Iron Maiden – Killers
Note to self: don’t talk about how much I love Queen in front of Steve Harris, circa 1980, or I’ll get my ass fired from his band. Too bad Dennis Stratton had to throw out a few “less than metal” ideas to ‘Arry on how to spice up “Phantom Of The Opera,” or, then again, it’s probably a good thing, since his ousting led to Maiden hiring the guy they wanted back in 1978! Adrian Smith really wanted Urchin to make it, however, what initially started out as a setback led Iron Maiden towards a path of world domination.

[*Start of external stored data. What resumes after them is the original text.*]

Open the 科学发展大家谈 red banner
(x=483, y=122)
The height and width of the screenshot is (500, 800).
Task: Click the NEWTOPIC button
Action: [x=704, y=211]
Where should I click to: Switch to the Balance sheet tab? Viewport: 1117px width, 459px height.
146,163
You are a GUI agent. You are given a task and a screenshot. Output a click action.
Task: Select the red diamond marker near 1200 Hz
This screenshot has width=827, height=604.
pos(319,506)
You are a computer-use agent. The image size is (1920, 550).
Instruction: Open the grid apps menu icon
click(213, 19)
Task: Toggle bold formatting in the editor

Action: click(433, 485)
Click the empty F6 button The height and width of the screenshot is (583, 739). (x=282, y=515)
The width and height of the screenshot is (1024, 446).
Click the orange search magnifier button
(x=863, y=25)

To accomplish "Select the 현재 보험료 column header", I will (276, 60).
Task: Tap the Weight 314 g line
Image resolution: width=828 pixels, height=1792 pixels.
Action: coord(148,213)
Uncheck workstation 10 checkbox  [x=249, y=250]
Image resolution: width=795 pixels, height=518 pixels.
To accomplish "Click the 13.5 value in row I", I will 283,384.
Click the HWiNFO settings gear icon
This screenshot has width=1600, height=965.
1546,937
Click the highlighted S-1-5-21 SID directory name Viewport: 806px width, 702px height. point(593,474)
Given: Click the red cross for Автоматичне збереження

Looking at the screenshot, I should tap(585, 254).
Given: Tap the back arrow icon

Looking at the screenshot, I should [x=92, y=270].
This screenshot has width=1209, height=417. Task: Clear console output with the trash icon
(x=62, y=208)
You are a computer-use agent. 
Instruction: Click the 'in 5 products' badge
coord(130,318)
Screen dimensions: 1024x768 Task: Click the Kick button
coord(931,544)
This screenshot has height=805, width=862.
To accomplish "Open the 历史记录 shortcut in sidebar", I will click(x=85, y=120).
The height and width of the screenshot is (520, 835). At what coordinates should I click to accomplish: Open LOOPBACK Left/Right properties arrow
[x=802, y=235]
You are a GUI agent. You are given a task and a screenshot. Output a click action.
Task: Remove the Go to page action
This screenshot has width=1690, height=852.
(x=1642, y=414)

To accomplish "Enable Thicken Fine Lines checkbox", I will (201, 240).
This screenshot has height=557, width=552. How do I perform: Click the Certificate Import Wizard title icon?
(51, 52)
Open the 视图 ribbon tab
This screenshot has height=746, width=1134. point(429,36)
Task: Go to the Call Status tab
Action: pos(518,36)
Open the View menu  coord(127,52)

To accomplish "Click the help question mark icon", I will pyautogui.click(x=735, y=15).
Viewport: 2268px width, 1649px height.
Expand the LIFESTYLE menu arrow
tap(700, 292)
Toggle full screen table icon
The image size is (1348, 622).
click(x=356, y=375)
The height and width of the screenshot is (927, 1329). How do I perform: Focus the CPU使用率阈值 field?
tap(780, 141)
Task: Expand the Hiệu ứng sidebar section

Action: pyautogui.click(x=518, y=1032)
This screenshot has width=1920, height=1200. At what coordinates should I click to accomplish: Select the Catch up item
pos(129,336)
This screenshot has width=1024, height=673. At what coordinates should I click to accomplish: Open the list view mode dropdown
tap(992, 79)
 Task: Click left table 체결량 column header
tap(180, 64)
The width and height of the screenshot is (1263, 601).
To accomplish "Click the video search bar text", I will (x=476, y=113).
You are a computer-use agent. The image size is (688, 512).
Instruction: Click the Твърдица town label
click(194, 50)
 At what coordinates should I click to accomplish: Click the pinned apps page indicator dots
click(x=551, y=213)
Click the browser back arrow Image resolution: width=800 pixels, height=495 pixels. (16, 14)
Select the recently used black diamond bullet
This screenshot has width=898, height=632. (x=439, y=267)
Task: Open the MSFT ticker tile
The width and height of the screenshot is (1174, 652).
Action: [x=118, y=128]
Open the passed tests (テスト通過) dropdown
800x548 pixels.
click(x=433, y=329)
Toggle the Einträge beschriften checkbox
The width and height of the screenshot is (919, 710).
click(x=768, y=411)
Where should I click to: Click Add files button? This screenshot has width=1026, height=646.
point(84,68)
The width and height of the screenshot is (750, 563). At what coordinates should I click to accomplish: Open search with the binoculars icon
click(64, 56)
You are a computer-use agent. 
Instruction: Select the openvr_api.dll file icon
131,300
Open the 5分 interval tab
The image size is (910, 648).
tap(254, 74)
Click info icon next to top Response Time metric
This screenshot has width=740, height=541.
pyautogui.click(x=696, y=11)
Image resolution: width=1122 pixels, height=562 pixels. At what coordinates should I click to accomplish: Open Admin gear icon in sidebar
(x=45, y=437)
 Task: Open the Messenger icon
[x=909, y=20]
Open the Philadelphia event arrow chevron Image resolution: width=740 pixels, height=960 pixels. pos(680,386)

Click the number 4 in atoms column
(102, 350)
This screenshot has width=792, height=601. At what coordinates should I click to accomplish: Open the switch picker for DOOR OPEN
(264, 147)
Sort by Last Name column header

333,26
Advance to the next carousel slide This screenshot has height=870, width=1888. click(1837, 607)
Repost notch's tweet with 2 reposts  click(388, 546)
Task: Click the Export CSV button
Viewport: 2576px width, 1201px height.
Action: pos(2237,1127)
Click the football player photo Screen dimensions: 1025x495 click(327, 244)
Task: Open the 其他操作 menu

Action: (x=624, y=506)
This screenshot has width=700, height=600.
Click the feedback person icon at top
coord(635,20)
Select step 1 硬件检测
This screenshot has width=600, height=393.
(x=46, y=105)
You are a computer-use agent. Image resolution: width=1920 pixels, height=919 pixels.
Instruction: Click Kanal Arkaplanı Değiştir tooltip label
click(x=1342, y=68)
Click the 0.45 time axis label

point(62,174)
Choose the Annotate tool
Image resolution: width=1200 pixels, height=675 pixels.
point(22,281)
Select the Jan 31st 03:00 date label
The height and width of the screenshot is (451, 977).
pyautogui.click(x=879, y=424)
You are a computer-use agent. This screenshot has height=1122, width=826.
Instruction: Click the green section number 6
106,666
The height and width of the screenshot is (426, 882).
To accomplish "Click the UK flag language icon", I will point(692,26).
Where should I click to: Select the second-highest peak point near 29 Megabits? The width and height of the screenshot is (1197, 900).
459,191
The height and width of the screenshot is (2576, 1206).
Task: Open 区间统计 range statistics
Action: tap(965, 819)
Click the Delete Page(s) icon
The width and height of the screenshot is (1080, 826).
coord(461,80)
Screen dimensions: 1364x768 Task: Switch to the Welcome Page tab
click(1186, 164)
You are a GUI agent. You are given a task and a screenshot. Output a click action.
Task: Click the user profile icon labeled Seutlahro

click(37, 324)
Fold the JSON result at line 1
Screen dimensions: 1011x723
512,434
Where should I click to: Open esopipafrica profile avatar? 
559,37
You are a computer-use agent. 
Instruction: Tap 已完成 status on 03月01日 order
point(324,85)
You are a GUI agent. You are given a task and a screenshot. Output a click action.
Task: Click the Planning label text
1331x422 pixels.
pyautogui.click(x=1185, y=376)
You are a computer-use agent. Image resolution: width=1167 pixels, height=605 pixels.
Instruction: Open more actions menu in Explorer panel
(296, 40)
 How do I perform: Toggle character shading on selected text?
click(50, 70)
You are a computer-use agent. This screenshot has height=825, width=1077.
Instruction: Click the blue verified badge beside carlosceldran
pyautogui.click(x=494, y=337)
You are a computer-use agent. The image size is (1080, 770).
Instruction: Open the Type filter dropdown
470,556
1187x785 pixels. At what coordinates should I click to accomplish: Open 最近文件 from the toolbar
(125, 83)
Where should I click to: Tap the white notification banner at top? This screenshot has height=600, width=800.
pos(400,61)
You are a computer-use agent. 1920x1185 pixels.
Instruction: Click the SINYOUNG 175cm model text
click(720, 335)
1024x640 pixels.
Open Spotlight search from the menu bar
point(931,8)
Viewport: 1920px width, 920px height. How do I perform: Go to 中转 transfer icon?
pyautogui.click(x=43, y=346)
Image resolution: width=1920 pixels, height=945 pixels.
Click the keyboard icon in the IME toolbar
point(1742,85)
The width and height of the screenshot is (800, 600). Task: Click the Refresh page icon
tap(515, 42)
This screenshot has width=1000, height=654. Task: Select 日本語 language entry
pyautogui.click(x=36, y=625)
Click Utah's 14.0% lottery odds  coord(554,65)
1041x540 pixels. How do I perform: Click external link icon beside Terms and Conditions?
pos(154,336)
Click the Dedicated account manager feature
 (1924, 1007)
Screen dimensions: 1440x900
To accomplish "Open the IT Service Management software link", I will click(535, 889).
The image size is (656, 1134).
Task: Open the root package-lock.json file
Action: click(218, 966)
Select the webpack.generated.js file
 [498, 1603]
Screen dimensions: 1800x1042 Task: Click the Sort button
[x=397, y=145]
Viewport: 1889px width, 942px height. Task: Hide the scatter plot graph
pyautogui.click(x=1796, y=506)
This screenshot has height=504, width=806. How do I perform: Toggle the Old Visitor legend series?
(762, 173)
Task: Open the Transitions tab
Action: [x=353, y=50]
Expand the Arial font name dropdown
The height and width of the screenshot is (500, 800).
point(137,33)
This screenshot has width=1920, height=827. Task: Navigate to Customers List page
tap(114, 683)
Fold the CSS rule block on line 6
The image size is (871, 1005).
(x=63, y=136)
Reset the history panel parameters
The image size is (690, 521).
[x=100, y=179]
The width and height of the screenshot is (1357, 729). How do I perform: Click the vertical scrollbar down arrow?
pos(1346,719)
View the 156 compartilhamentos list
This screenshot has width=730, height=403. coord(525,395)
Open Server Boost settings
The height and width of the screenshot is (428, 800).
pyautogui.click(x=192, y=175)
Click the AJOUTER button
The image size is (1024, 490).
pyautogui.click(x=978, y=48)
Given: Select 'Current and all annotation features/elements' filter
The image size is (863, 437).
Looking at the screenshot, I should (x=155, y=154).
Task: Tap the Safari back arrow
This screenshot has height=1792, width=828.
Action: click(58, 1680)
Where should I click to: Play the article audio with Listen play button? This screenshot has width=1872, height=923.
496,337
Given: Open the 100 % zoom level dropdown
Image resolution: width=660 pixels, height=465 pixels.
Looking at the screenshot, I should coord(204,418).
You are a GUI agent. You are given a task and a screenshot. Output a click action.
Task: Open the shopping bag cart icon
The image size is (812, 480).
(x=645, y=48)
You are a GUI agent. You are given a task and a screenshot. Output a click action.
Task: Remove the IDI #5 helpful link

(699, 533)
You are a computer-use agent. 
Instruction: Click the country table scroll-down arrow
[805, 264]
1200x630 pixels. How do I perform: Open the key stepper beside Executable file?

Killers would be a minor hurdle to that, though. What’s good is incredibly good, but the rest of album is simply lackluster. “Ides Of March/Wrathchild” kicks off in incredible fashion (especially if you heard the Metal For Muthas version from early 1980…a marked improvement!). Great riffs and it doesn’t let up at all with “Murders In The Rue Morgue.” The next three tunes, however, are what has to be considered the “filler” of the album.
“Another Life” is similar to “Prowler” from the debut, where it’s a one minute song repeated. The riffs, leads, and midsection are good, but it’s not impressive when you have a 3 minute song that’s a minute too long. “Genghis Khan” has some good ideas, but is nowhere near as good as “Transylvania” where the showcase Maiden instrumental is concerned. “Innocent Exile” is like “Another Life,” only without the good riffs (the riff under the solo is killer, but the rest are quite meh).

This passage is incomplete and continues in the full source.